Light Pressure Modified Orbits

Summary: while 50 micron thinsats are probably manufacturable, they may be a bit too thin, perhaps by a factor of 2. Light-pressure-related eccentricity gets larger as the thinsat area to mass ratio gets larger. THIS NEEDS FURTHER STUDY.

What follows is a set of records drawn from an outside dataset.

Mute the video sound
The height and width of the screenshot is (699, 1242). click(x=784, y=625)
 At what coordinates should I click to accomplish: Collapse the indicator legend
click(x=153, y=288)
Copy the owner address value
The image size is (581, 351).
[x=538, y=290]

Light pressure effects modify thinsat array orbits. In the nominal orbit, thinsats are at "half thrust", with each thruster half mirror and half transparent. Variations to full or zero reflectivity, and full or zero thrust, allow each thinsat to maneuver in relation to the array, or for the array as a whole to maneuver around its assigned centerpoint. The following is an analysis of two effects, earth oblateness and nominal half-thrust light pressure, on the orbit. We will assume that the arrays maintain a constant, slightly elliptical orbit that precesses once per year in the equatorial plane. We will assume continuous illumination tangential to the equatorial plane, and zero light pressure effects from Earth albedo or black-body radiation, and no solar or lunar tides. These assumptions are somewhat crude approximations to get us into the ballpark of a solution. Precise solutions will probably demand accurate numerical solutions simulating many years of orbital evolution.

Earth Oblateness

For "heavy" thinsats relatively close to the earth, such as 3 gram satellites at m288, the dominant deviation from a perfect Kepler orbit is caused by the J_2 spherical harmonic of the gravity field, in turn caused by the oblateness of the spinning Earth. For small eccentricities, the eastward precession of the perigee of one elliptical equatorial orbit is proportional to the J_2 term of the WGS84 model ( -1.082626683E-03 , see Pisacane 2008 ) and the inverse of the orbit radius squared. For small eccentricity and inclination, the precession, expressed as the number complete precessions per year, is N_{pr} \approx -3 J_2 ( Y / T ) ( R_e / A ) ^ 2 ~ ~ where

Note: Pisacane's formula (5.47b) is for d \omega / dt in radians per second, and is in terms of n = 2 \pi / T . Dividing both sides by 2 \pi and multiplying by Y seconds per year gives the number of complete 360° (=2π radian) precessions per year. His more accurate formula uses a ( 1 - e^2 ) instead of A and has a correction for inclination, but both inclination and ellipsicity are small for these near-equatorial near-circular orbits, so we can use the above approximation to a few percent accuracy.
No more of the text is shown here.